Mr. Heron groaned again, and shook his head.
“The prevailing vice of this most wicked of ages,” he said. “The love of money, the gambling on the race-course and the Stock Exchange, are the root of all evil.”
Ida seemed not to hear him, and Mr. Wordley ignored the comment.
“It now remains for you, my dear child, to decide what to do. I do not think you could possibly live on here; you have not the means to do so, though you should be as economical as you have been in the past; the house must pass away from you in six months’ time or little more, and there would be nothing gained by your lingering hopelessly here for that period.”
“I must go, then,” said Ida, as if there were a stab in every word.
Mr. Wordley bent his head, and laid his hand on her shoulder.
“Yes, I fear you must go,” he assented. “But, thank God, you are not without friends, many friends. Lord Bannerdale charges me to tell you what his good wife has already written you—that a home awaits you at the Court, where you will be received gladly and lovingly; and I am quite sure that the door of every house in the dale is wide open for you.”
Ida shrank in her chair. Clothe the offer as kindly as he might, it spelt Charity, not cold charity, but charity still: and what Heron had ever tamely accepted charity from mere friends and strangers? Mr. Wordley saw the shrinking, the little shudder, and understood.
“I understand, my dear!” he said, in a low voice. “But there is another offer, another home which you can accept without humiliation or compunction. Your cousin, Mr. John Heron here, will, I am sure, be only too glad, too delighted to—to—”
He waited and glanced at Mr. Heron impatiently, and at last that gentleman rose, but not too eagerly, to the occasion.

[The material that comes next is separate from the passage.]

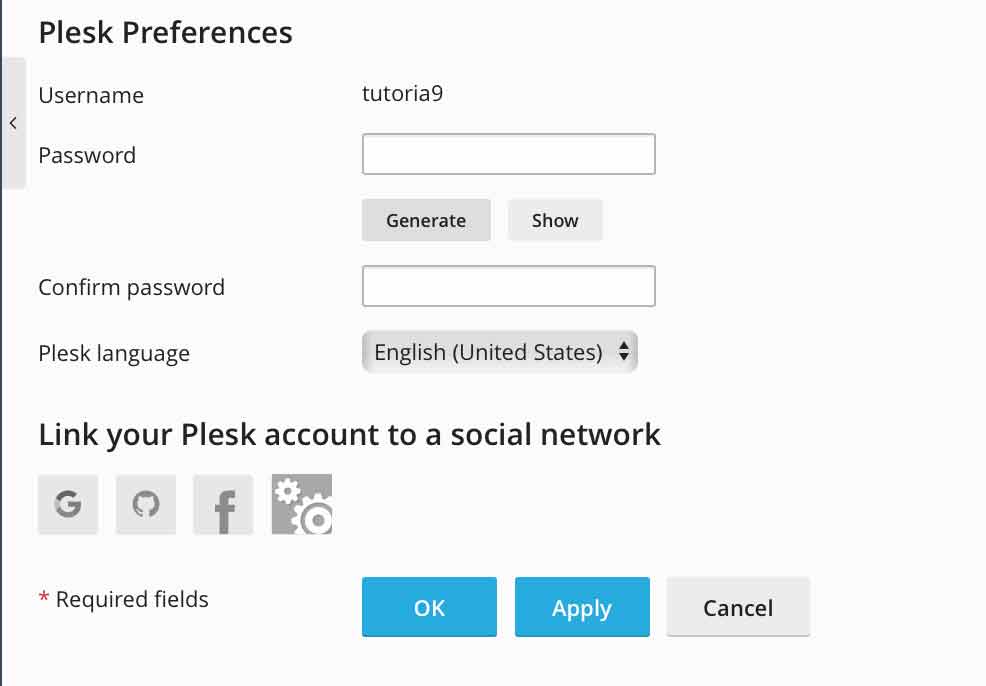Generate a new password
The image size is (986, 686).
pos(426,220)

“I need scarcely say,” he said, slowly and solemnly, “that I should not approve of my cousin’s accepting these offers of charity, which, though no doubt kindly meant, appear to me somewhat—er—obtrusive. I am not a wealthy man; my simple home cannot compare in size and grandeur with Heron Hall and the estate which my late unfortunate cousin appears to have squandered, but such as it is, Ida will be welcome in it. I am not one to turn a deaf ear to the cry of the orphan and fatherless.”
Mr. Wordley frowned and reddened, and cut in before Mr. John Heron could finish his sentence even more offensively, and so rouse Ida’s spirit, and render his offer impossible of acceptance.
“Quite so, quite so, my dear sir,” he said. “I am quite sure you will feel only too delighted and honoured at the prospect of taking this dear child into your family.”
“Yes,” said Mr. Heron, unctuously, “we will take her in as a lamb gathered into the fold, as a brand is plucked from the burning.”
Ida looked at him half stupefied, and it is to be feared some doubts of his sanity arose in her mind.